Dear Journal

Personal journals fascinate me. At the end of the day we retreat to our tiny, poorly locked books and profess our most intimate moments and deepest thoughts. This I understand. Who better to trust with our secrets than ourselves? But why write them down? Are we simply yearning for someone to find our treasure trove of confessions and finally understand us?

Yeah. We are. Of course we are.

It's a lonely place out there. Holding it in is exhausting. Journals are the working man's--and by working man, I mean teenager--therapist. It's Fruedian free association and self-induced catharsis. I get it.
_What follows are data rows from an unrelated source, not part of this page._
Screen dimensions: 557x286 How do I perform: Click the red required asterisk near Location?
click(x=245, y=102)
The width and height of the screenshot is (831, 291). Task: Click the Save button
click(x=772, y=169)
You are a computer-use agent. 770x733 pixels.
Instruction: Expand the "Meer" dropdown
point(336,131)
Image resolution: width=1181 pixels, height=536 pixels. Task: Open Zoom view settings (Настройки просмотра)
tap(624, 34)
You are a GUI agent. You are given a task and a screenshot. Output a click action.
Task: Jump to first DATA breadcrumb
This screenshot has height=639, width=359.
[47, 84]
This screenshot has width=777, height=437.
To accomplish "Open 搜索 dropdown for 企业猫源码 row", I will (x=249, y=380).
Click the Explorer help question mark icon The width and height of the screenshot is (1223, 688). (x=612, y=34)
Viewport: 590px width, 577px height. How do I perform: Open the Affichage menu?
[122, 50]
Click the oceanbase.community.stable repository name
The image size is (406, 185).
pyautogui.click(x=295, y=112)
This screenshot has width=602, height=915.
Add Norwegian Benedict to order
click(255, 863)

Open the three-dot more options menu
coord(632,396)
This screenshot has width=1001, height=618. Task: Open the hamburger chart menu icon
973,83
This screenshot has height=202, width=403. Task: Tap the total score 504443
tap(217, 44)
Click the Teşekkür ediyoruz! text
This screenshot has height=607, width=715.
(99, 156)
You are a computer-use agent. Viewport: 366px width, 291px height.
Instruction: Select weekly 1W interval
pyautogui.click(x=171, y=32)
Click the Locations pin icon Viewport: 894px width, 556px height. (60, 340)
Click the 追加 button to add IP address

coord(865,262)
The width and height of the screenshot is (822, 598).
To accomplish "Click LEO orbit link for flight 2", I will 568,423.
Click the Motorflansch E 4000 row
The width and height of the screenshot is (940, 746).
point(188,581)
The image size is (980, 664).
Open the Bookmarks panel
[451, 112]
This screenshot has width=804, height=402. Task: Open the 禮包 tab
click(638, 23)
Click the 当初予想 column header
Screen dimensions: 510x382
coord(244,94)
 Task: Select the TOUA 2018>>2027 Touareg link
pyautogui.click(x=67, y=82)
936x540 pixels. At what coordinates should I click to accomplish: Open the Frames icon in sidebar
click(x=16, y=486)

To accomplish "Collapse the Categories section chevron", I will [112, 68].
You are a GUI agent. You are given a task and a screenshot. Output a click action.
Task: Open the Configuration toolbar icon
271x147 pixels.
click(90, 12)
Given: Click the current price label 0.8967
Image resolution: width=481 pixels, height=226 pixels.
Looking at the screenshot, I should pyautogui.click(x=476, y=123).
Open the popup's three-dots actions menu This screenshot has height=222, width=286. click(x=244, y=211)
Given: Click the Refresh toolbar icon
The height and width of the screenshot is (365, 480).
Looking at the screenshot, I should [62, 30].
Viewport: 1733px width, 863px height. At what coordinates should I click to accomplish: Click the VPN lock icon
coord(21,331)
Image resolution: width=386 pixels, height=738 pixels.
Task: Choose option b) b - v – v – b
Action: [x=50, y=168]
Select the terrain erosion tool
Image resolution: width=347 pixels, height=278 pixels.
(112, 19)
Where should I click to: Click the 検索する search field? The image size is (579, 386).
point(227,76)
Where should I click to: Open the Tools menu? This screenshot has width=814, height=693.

But there's a catch. We are complicated and strange creatures. We lie to ourselves. Constantly. What we put on the page is anybody's guess. Days are long. A lot happens. What will we choose to distill into an entry? What makes the cut? Will it be the ugly hour of jealousy and weakness or the five seconds of joy on a kid's face when his mom told him he could be Batman for Halloween?  We are in the unique position of writing our history book. We decide what's important, what stays. You can paint your life any color you want.

Venting I get. Airing of grievances and whatnot. But when it comes to my journal, I have plenty negative to say. It's on the tip of my fingers begging to be let off the leash. Though I'm not entirely sure why, I keep it close to the chest.

Perhaps it's because I dwell on the notion that we choose who we are. A remnant from my teenage years, like a stubborn cough, it won't let up. On my worst days, when I want to paint the world black is when I reach hardest for optimism. Mine is broken and ugly, but it hasn't left me yet. Wanting to view the world through rose colored glasses is naive and somewhat disingenuous, but I don't care. It is the kind of man I want to be. And while I'm not him yet, I keep drawing pictures of him in my journal to remind me what he looks like.